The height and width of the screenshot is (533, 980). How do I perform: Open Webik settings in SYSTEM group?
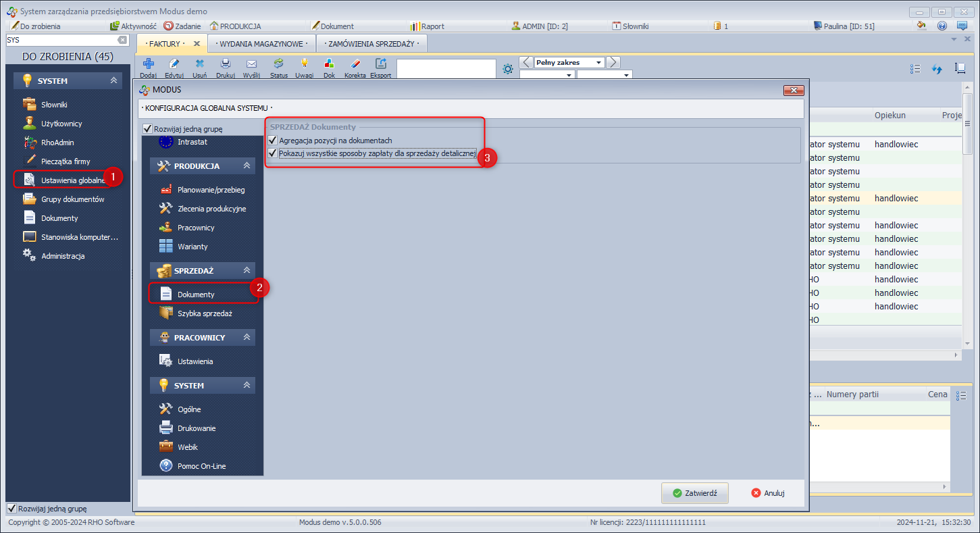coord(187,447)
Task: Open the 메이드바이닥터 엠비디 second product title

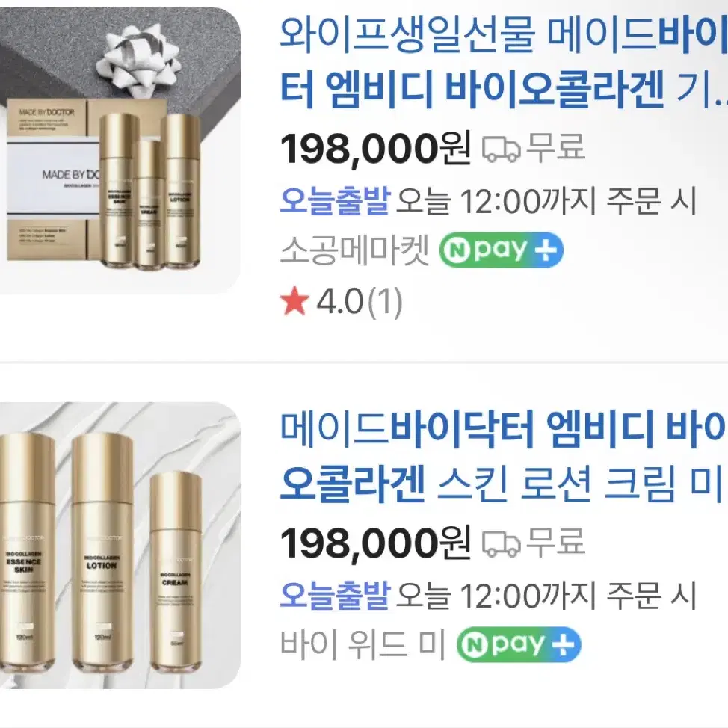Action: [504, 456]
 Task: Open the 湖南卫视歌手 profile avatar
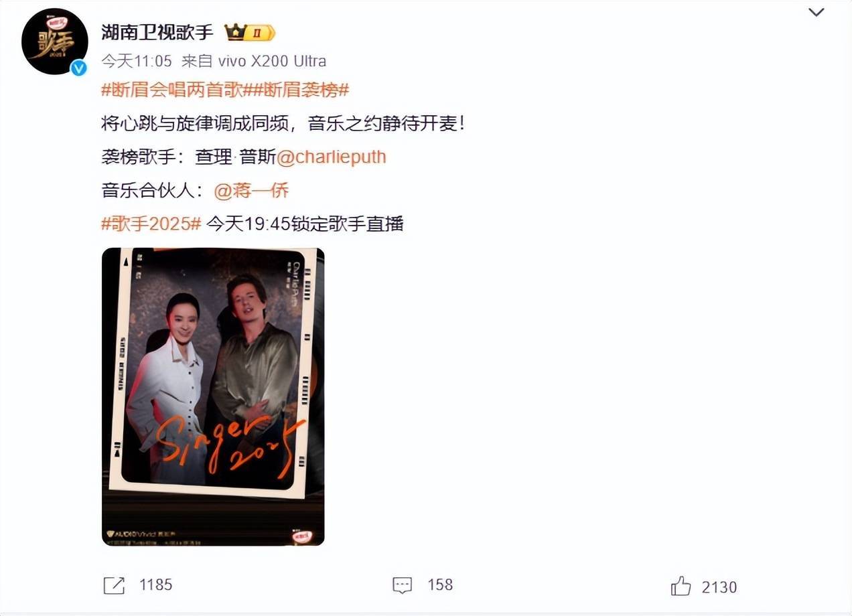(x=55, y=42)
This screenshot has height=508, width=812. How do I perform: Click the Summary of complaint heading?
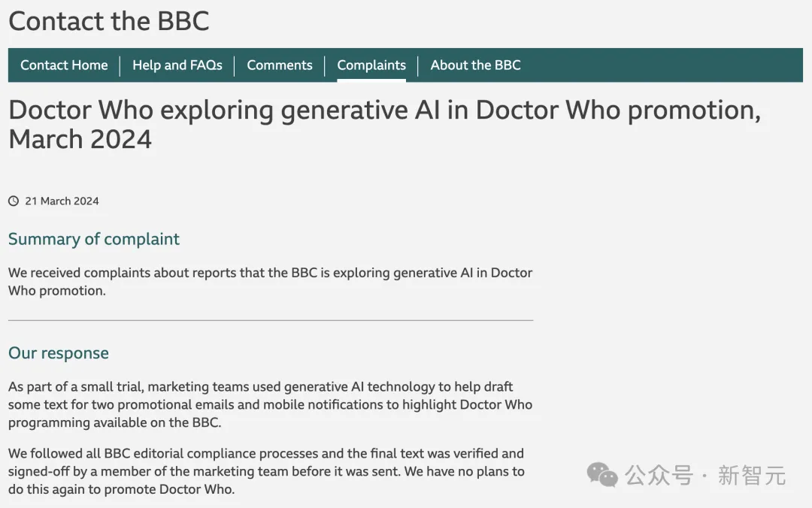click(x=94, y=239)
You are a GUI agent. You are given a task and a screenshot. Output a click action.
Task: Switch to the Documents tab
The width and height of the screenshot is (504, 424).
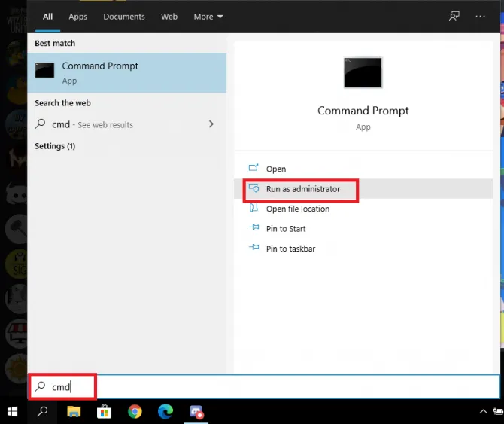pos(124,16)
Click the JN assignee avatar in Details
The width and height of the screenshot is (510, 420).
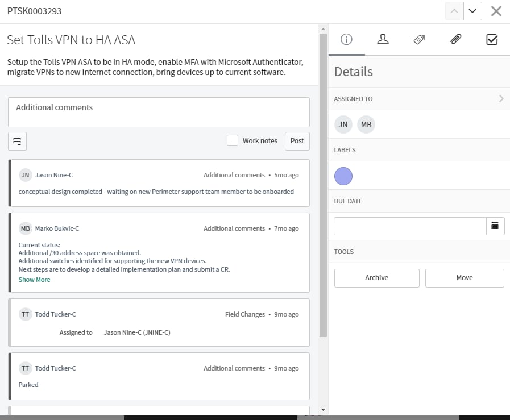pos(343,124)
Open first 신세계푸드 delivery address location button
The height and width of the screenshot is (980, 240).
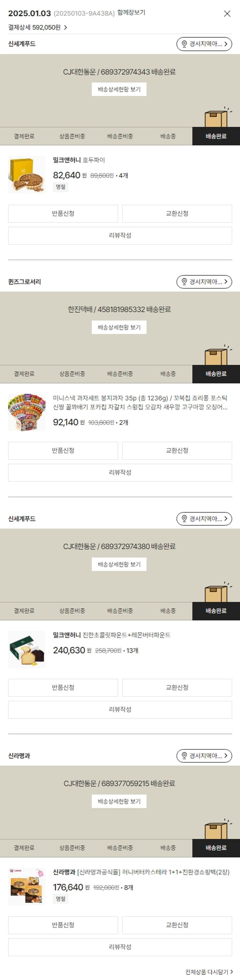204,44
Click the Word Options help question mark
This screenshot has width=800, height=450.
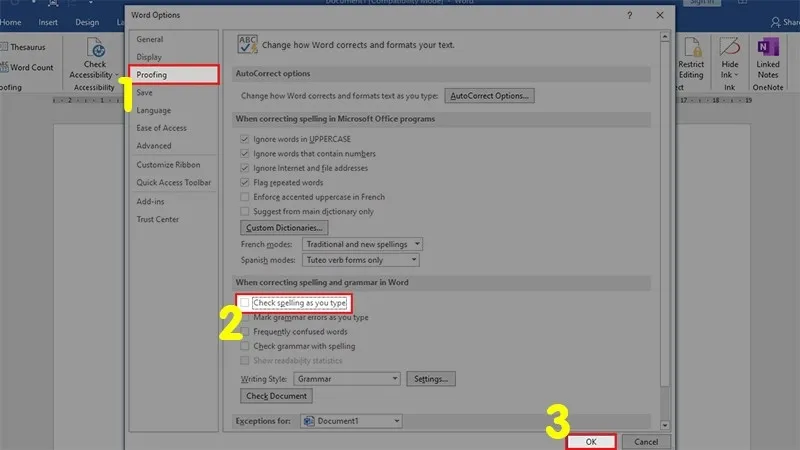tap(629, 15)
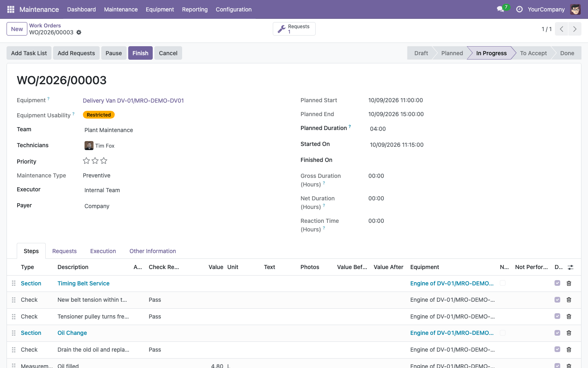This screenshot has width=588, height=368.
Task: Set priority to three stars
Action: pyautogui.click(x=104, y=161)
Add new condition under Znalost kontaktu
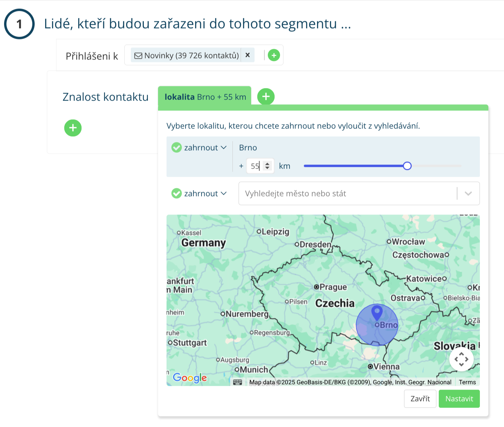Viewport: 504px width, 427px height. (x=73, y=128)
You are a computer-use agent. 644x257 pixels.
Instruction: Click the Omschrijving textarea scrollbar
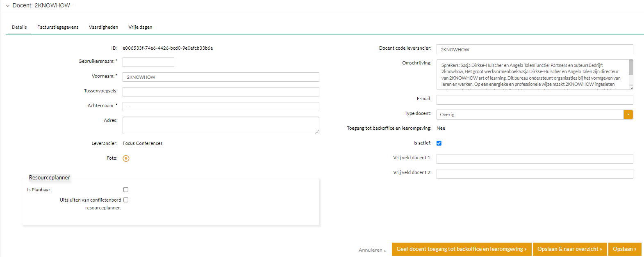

> _EXERCISE DESCRIPTION_
All of the entries above must be reproduced exactly, and no image may be included.

> _SOLUTION_
The height and width of the screenshot is (533, 980). How do I perform: Open Webik settings in SYSTEM group?
coord(187,447)
Task: Open the 메이드바이닥터 엠비디 second product title

Action: [504, 456]
 Task: Open the 湖南卫视歌手 profile avatar
(x=55, y=42)
This screenshot has height=508, width=812. How do I perform: Click the Summary of complaint heading?
click(x=94, y=239)
You are a GUI agent. You are given a task and a screenshot. Output a click action.
Task: Switch to the Documents tab
The width and height of the screenshot is (504, 424).
pos(124,16)
Click the JN assignee avatar in Details
The width and height of the screenshot is (510, 420).
pos(343,124)
Open first 신세계푸드 delivery address location button
The height and width of the screenshot is (980, 240).
204,44
Click the Word Options help question mark
This screenshot has width=800, height=450.
tap(629, 15)
This screenshot has width=588, height=368.
Task: Set priority to three stars
Action: pyautogui.click(x=104, y=161)
Add new condition under Znalost kontaktu
Viewport: 504px width, 427px height. (x=73, y=128)
You are a computer-use agent. 644x257 pixels.
Instruction: Click the Omschrijving textarea scrollbar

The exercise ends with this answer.